---------- Excerpt

The Pharcyde: clockwise, from bottom left,
Imani, Slimkid 3, Fatlip and Bootie Brown.



Pharcyde phones in phrom home

The L.A. group heads to isles on tour

By John Berger
Special to the Star-Bulletin



"THIS phone might cut out," Tre "Slimkid 3" Hardson of the L.A.-based group, The Pharcyde, warned when he called last week. The connection certainly wasn't very good; it sounded like he was calling from Party Central.

The quartet - Imani, Bootie Brown and Fat Lip are the other Pharcyders - was about to leave for a tour to Japan and bad connection or not, Hardson was pausing from the party to do his duty as an artist.

More than most contemporary rap acts The Pharcyde is a musical ink blot test. Are they wry satirists with jazz roots? Gangsta pranksters? Sexists? Dope heads? It depends on what the listener wants to find.

"You have to be able to laugh at things. If you can't be humorous (about life) you'll just run yourself down," Hardson said of the group's more comical accounts of adventures and misadventures in inner city Los Angeles.

--------------------

Work required
In the article on The Pharcyde above, where was the group about to go on tour when Hardson called?

---------- Given information

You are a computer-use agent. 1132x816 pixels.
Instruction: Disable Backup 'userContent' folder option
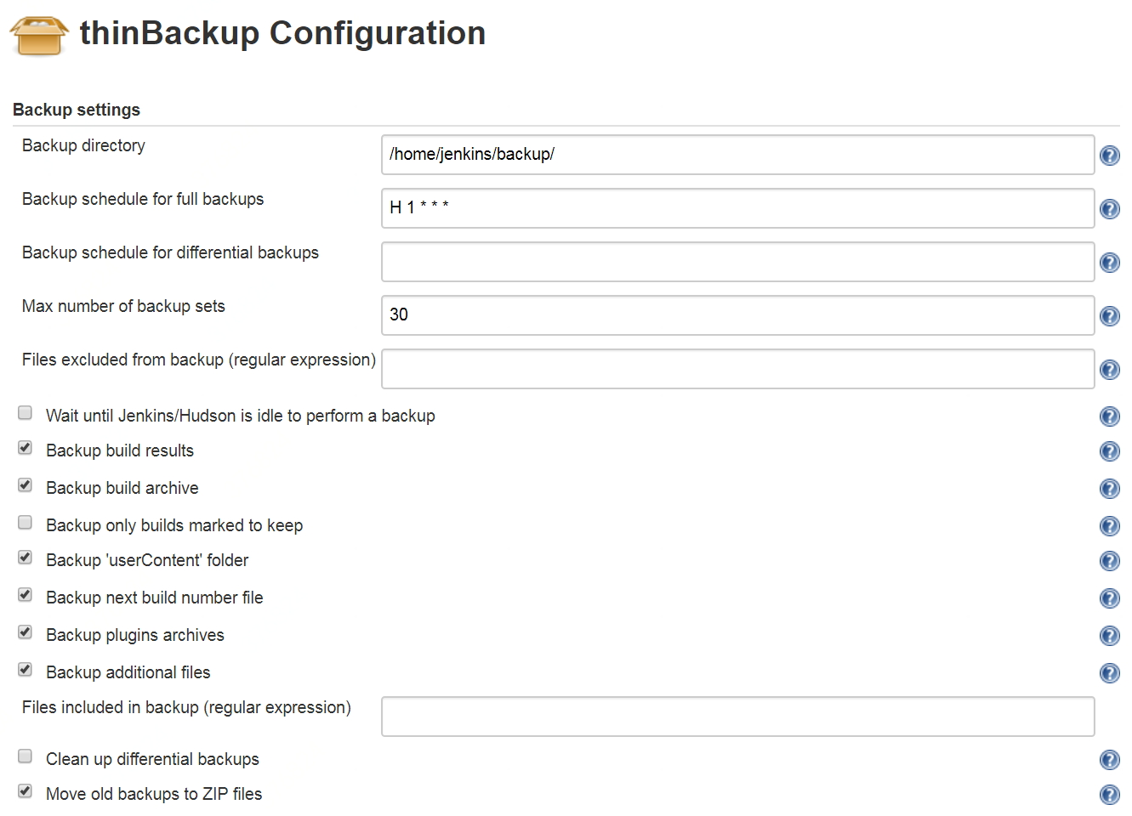tap(26, 558)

--------------------

Solution
Japan